C'est une mesure qui revient régulièrement dans le débat public : faut-il interdire le réseau social TikTok aux moins de 15 ans ? Arthur Delaporte, député PS du Calvados, est l'invité de "La Matinale" jeudi 11 septembre pour évoquer le sujet en tant que président de la commission d'enquête parlementaire sur les effets psychologiques de l'application chinoise sur les mineurs. La plateforme est ciblée car prisée des plus jeunes, avec un algorithme particulièrement "dangereux", explique-t-il. "A l'issue de cette commission, le constat est sans appel : TikTok a délibérément mis en danger la santé, la vie de ses utilisateurs. C'est pourquoi j'ai décidé de saisir la procureure de la République de Paris", annonce le député. 

Ce texte correspond à une partie de la retranscription de l'interview ci-dessus. Cliquez sur la vidéo pour la regarder en intégralité.


Jean-Baptiste Marteau : Pourquoi d'abord cibler spécifiquement TikTok ? Est-ce que c'est un réseau plus dangereux ou simplement parce qu'il est plus populaire chez les jeunes ?

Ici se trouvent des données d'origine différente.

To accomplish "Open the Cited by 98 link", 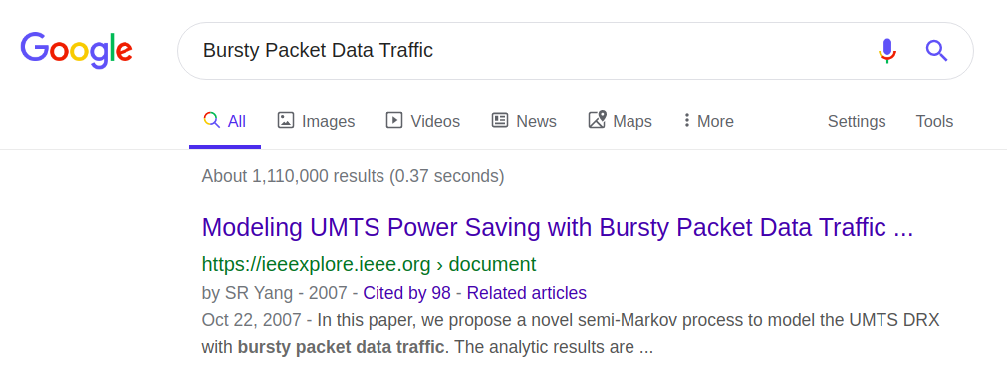I will tap(406, 293).
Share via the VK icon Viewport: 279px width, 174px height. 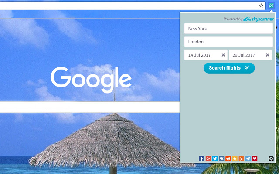tap(221, 158)
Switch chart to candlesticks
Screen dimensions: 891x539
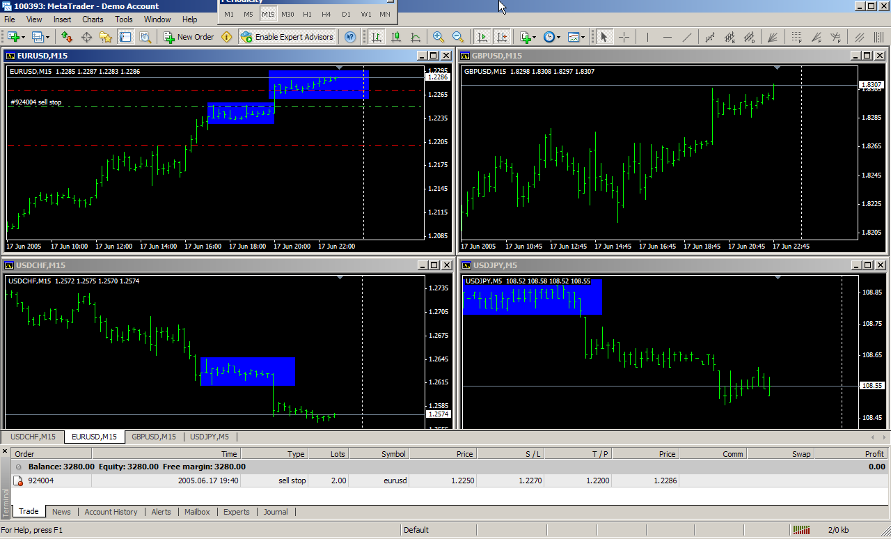[396, 37]
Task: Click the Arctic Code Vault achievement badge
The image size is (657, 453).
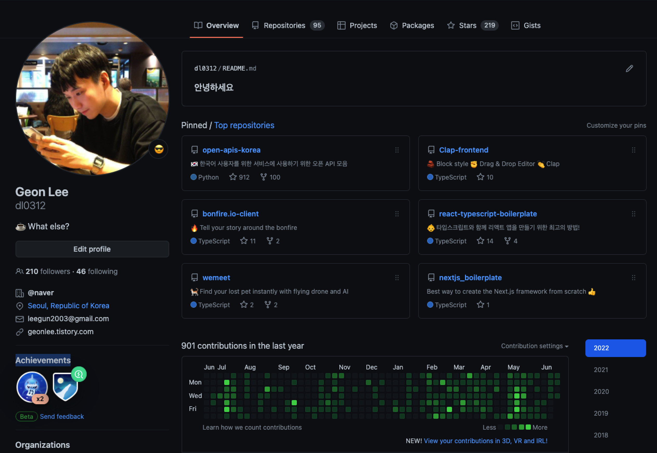Action: point(66,387)
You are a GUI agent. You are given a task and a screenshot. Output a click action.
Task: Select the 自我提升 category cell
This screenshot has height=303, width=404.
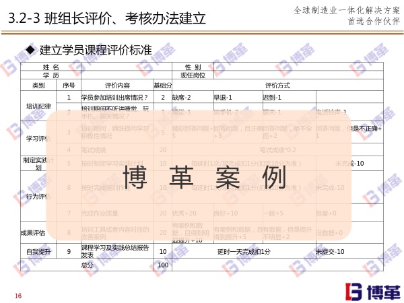pos(38,251)
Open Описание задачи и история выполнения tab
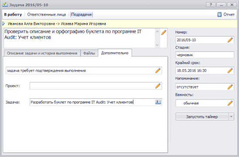Image resolution: width=239 pixels, height=157 pixels. tap(42, 53)
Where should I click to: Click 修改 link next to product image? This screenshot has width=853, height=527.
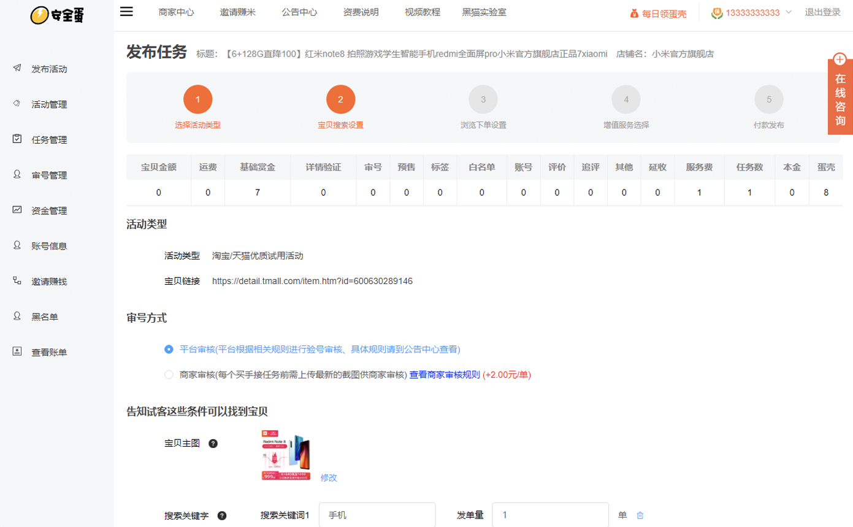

Arthur Delaporte : Les deux. Au départ, j'étais plutôt sur l'idée qu'il fallait faire une commission sur tous les réseaux sociaux, parce que ce qu'on retrouve sur TikTok, on le retrouve partout ailleurs. Mais quand on demande aux jeunes sur quelle plateforme ils passent le plus de temps, c'est sur TikTok. Il y en a un peu plus qui sont sur d'autres réseaux, un peu plus sur Instagram, par exemple. Mais finalement, quand on regarde le temps passé, TikTok a la plus forte capacité à retenir l'attention des jeunes. Et puis, de manière générale, l'algorithme de TikTok, c'est-à-dire la manière dont sont sélectionnées les vidéos, est sans doute le plus dangereux parce que c'est celui qui va enfermer le plus rapidement dans des contenus problématiques.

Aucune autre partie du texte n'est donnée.